Unsurprisingly, within the EU and elsewhere there is widespread disillusionment with the quotas. Various other methods of controlling fishing are now being suggested: keeping boats in harbour, as the British have been doing and the Spanish currently find themselves orced to do; allocating nations "blocks" of ocean on the condition of good management; and creating maritime nature reserves.

But such measures do not address the contradiction that goes to the heart of modern fishing policy: the unreconciled goals of conservation and short-term efficiency in the industry. The current budget made available to EU fishing fleets stands at $3.25 billion over five years. A portion of this figure is being used to decommission vessels and pension off fishermen, but a larger element is devoted to the precisely opposite task of updating fleets to render them even more efficient.

The Commission itself admits that while the EU fleet has reduced in size over the past few years it has increased its fishing capacity.
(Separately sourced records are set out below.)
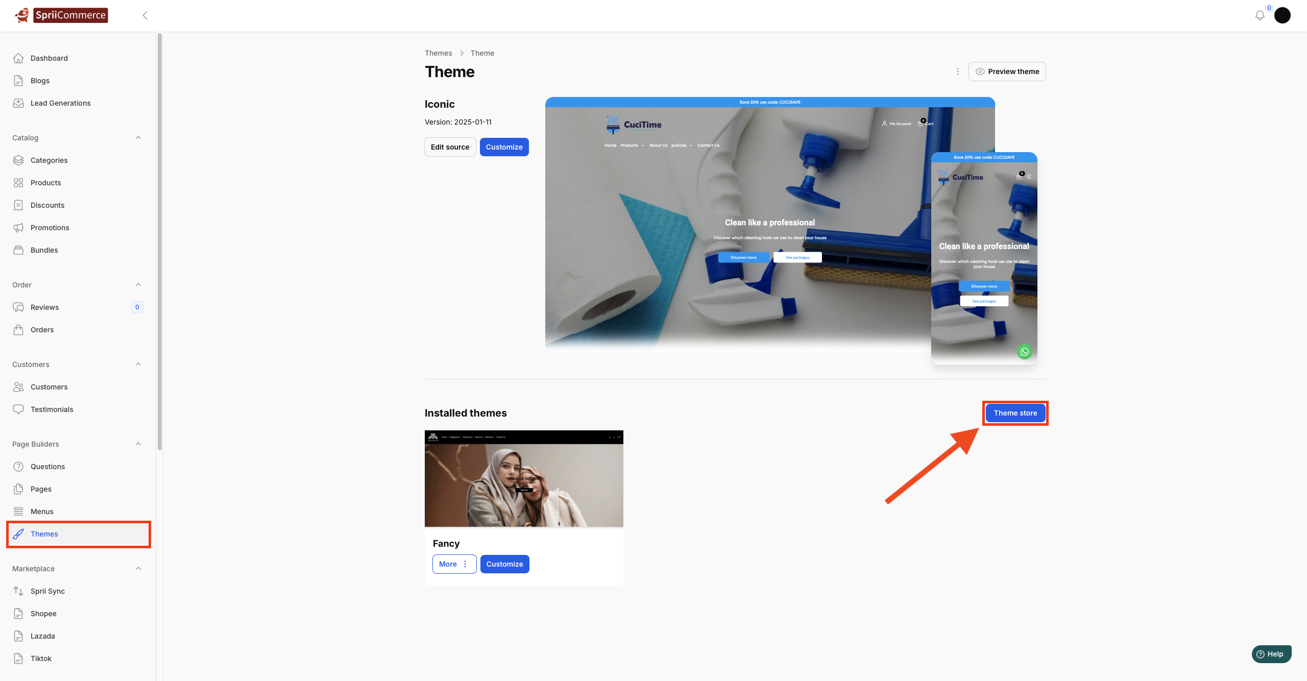The width and height of the screenshot is (1307, 681).
Task: Go to Products in the sidebar
Action: tap(45, 183)
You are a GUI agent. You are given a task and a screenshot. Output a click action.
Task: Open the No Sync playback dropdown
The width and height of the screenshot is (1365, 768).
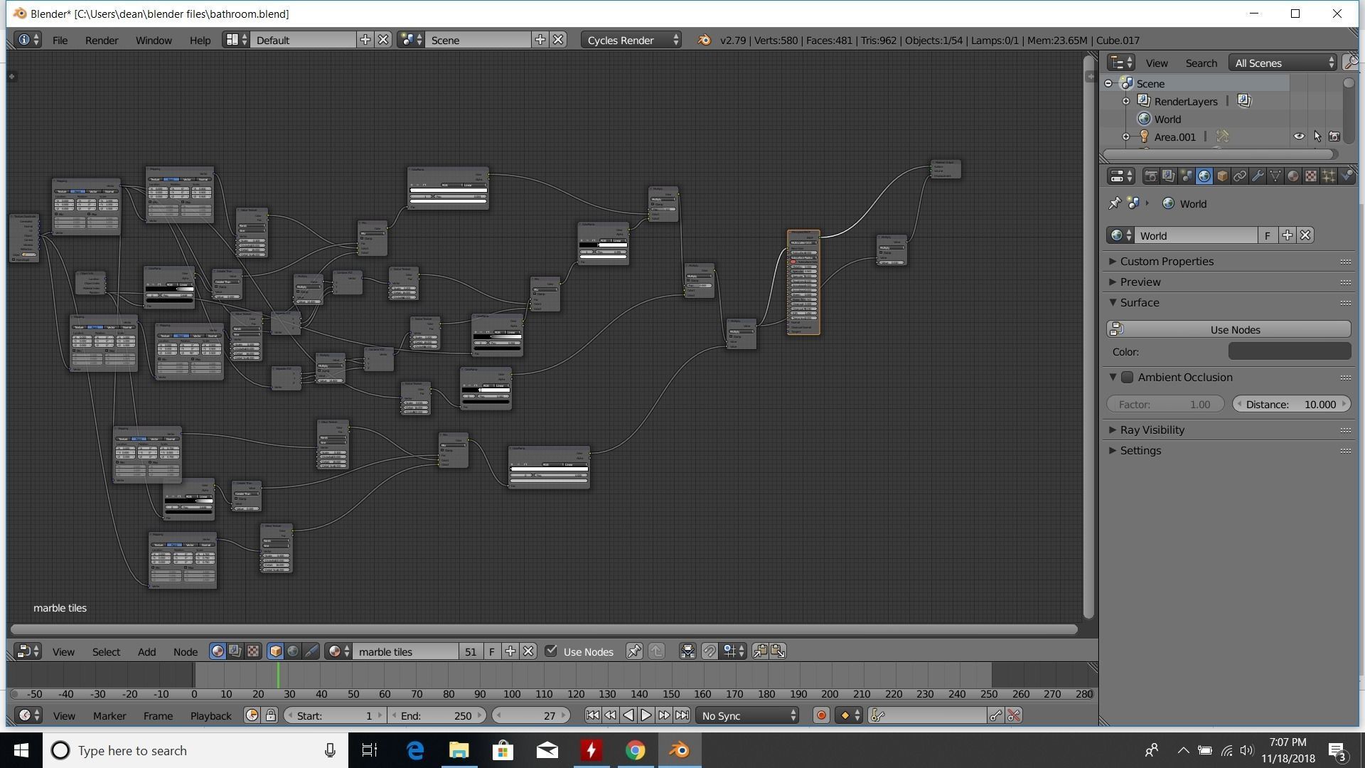tap(748, 715)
The received wisdom may be that there are too many fishermen chasing too few fish, but the reality is fewer fishermen catching more and more fish.

Technology has acquired a potentially lethal upper hand over nature. Even shipwrecks are no longer safe havens. Using sonar and positioning gear, boats can now trawl around ruins which were previously safe breeding ground.

By applying the brake on technological modernisation and even forcing it into reverse, it may be possible for the fishing industry to save its coimmunities and fish stocks as part of the same process. The obsession with updating, modernising and streamlining fleets has not only wreaked havoc on the marine ecosystem but lost hundreds of thousands of fishermen their jobs. More labour-intensive fleets would paradoxically catch target species more efficiently.

That is the theory. Selling such an argument politically to national fishing fleets would be a different matter.




COD:Once one of the most heavily fished species in the world, Stocks have become increasingly scarce. Watch the battle for it unfold in the Barents Sea.

HERRING:North Atlantic herring were overfished in 1950s and 1960s and disappeared. Now a smaller cousin has made a comeback and will be fought over in the Norwegian Sea.

TUNA:Most heavily fished food species in the world. Not subject to quotas and chased by most EU coastal nations across the Bay of Biscay

***BARENTS SEA: The site of world's biggest cod stocks. Shots were fired during clashes between Norwegians, Icelanders and French over the past two summers, Next week Icelanders will be back, the Portuguese and Spanish also on their way - more could follow.

***IRISH BOX: Spanish and Portuguese fishermen will be allowed in to join British and Irish chasing hake, cod and flounder as of 1 January 1996, as part of their accession agreement.

***NORWEGIAN SEA: Four-way battle over herring already being waged between Russians, Norwegians, Faroese and Icelanders. Others could join.

***NORTH SEA: Ships may be banned from up to a quarter of the North Sea for conservation purposes. This is on the recommendation of a European Commissionfunded report.

***BAY OF BISCAY: Repeat of last year's tuna war is imminent - the warring nations include France, Spain and United Kingdom. European Union patrol boat is already on the scene.

***ATLANTIC OCEAN: The EU and Morocco are locked in battle over fishing rights oft the Moroccan coast. Currently in fifth round of negotiations to solve a dispute which has left a significant part of Spanish fleet idle.